There is a shortage of minority representation among U.S. business school faculty. Research indicates that this in turn leads to fewer minority students choosing to pursue business studies at all levels of education; As a result, corporate America continues to be hampered by a lack of diversity.

That’s where the PhD Project steps in. Texas A&M’s Mays Business School is one of many universities that have partnered with this innovative non-profit program whose mission is to increase cultural diversity in the marketplace by increasing ethnicity within business school faculties. The project was developed 13 years ago to provide a network of support for African-American, Hispanic American, and Native American doctoral students.

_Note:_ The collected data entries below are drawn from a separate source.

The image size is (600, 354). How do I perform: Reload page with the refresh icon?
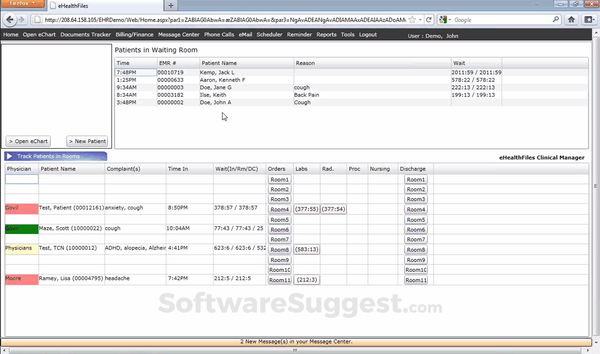point(429,20)
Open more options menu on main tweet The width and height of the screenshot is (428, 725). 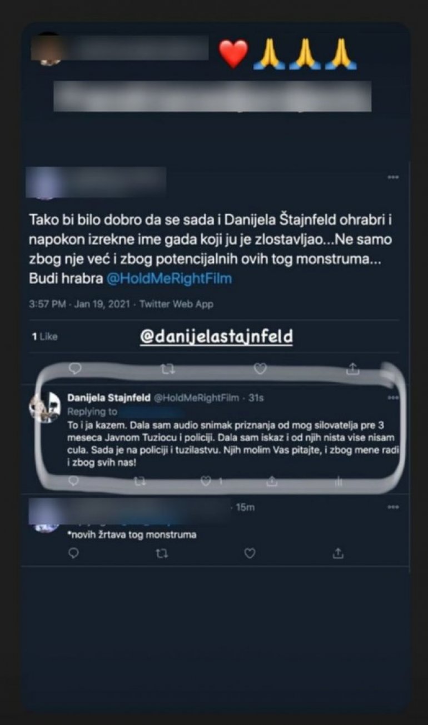coord(393,177)
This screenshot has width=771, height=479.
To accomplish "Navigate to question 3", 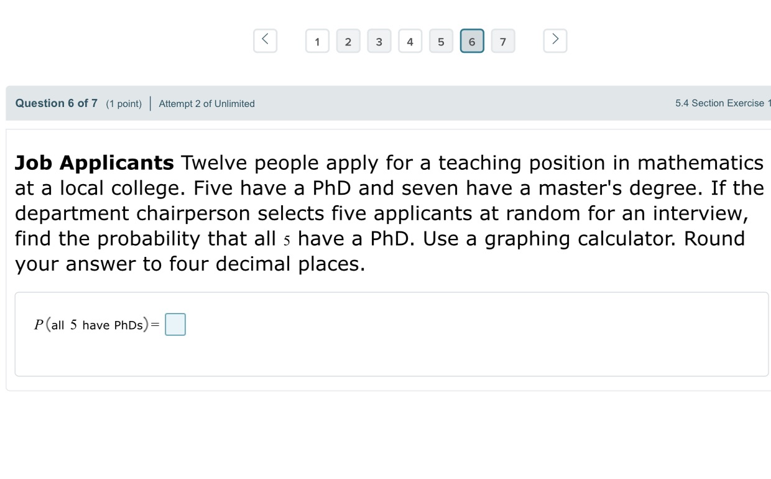I will pyautogui.click(x=379, y=41).
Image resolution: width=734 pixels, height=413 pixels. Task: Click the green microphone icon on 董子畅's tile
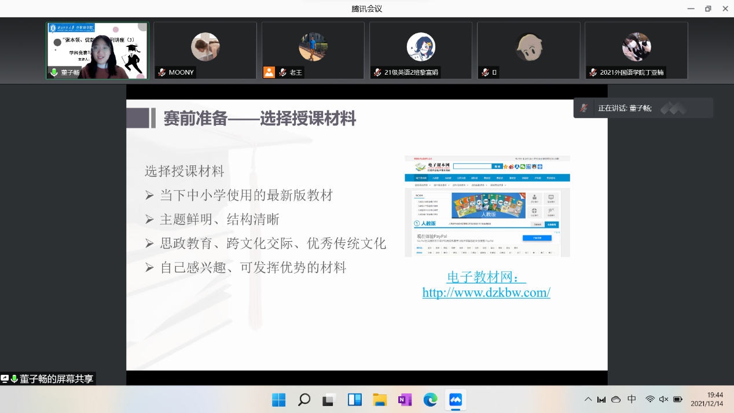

“The PhD Project is one of the most important and successful initiatives to have been launched in the ongoing quest for advancing higher education in the business disciplines,” says Rajan Varadarajan, associate dean for research and doctoral programs at Mays. “Mays Business School takes great pride in its long standing association with this important educational endeavor and is committed to actively recruit participants in the PhD Project to its doctoral programs.”

Since its inception, the project has aided in increasing the number of minority business professors in the nation from 294 to 876, with nearly 380 more candidates currently enrolled in doctoral programs.

Success in and out of the classroom


The project recruits successful minority business people and asks them to consider leaving the corporate world to become college professors. Prospective students are invited to learn more about the organization by traveling to its annual conference, held each November in Chicago. At the event, recruits receive helpful connections to peer support to help them begin their PhD studies.

One such recruit was Mays PhD candidate Toyah Miller, who was contemplating her educational options while working as a consultant for Capgemini Ernst & Young. After attending the project’s conference, she quickly made her choice. “You hear from people who really love what they do…everyone is so helpful and wants to help you achieve your goals. I came away from the conference feeling inspired,” said Miller, who will complete her PhD in management this spring. She will begin teaching at the University of Oklahoma as an assistant professor in the fall.

The Chronicle of Higher Education reports that studies suggest the rate of attrition for doctoral programs in the U.S. could be as high as 40-50 percent. This is not the case, however, with project participants, 95 percent of whom complete their degree. A peer and mentor network provide an essential element of support for those in the program. The project also hosts an intensive annual conference for participants each year, focusing on every stage of the doctoral program.

Christopher Porter, associate professor and Mays research fellow, knows about the PhD Project from both sides of the coin, as he is a graduate of the program who now recruits and supports project participants at Mays. Porter says that Mays has been particularly successful at recruiting these students, and that has been a valuable thing for the school. “The program has helped us diversify our business [school] which benefits both our faculty and students. There are many students at A&M who have never had an instructor who was African American, Hispanic American, or Native American. They need these experiences and this exposure to others and the Ph.D. project has helped us provide those experiences,” he said.

Mays Management Assistant Professor Brett Anitra Gilbert is also a graduate of the PhD Project.

Strength through diversity of experience


Mary Triana, who will finish her PhD at Mays this spring, is very excited to achieve her long-time goal. Though she grew up in San Antonio, Triana’s family emigrated to the U.S. from Cuba when she was a child. Triana says her parents always stressed the importance of learning. “One thing people can’t take from you is your education,” her father often told her, encouraging her to learn English and apply herself to her studies at a young age. Through her affiliation with the PhD Project, Triana has landed an assistant professor position at the University of Wisconsin, Madison, where she will start this fall.

The unique background of the project’s participants contributes to its growing success. Curtis Wesley, a graduate of the U.S. Naval Academy and a former naval aviator, is a current Mays management doctoral student. He had previously taught at the Naval Academy, as well as worked in the banking industry before deciding to pursue his PhD. Wesley said that he had been receiving postcards from the PhD Project for years and eventually attended the Chicago conference out of curiosity. Once he attended, he knew that returning to teach on a college campus was the right calling for him.

“I’m a professional student at heart. I like to learn, be heard, and make an impact on students’ lives, and this career will let me do that. And yes, it’s tough, but anything worth having is not easy to get,” said Wesley.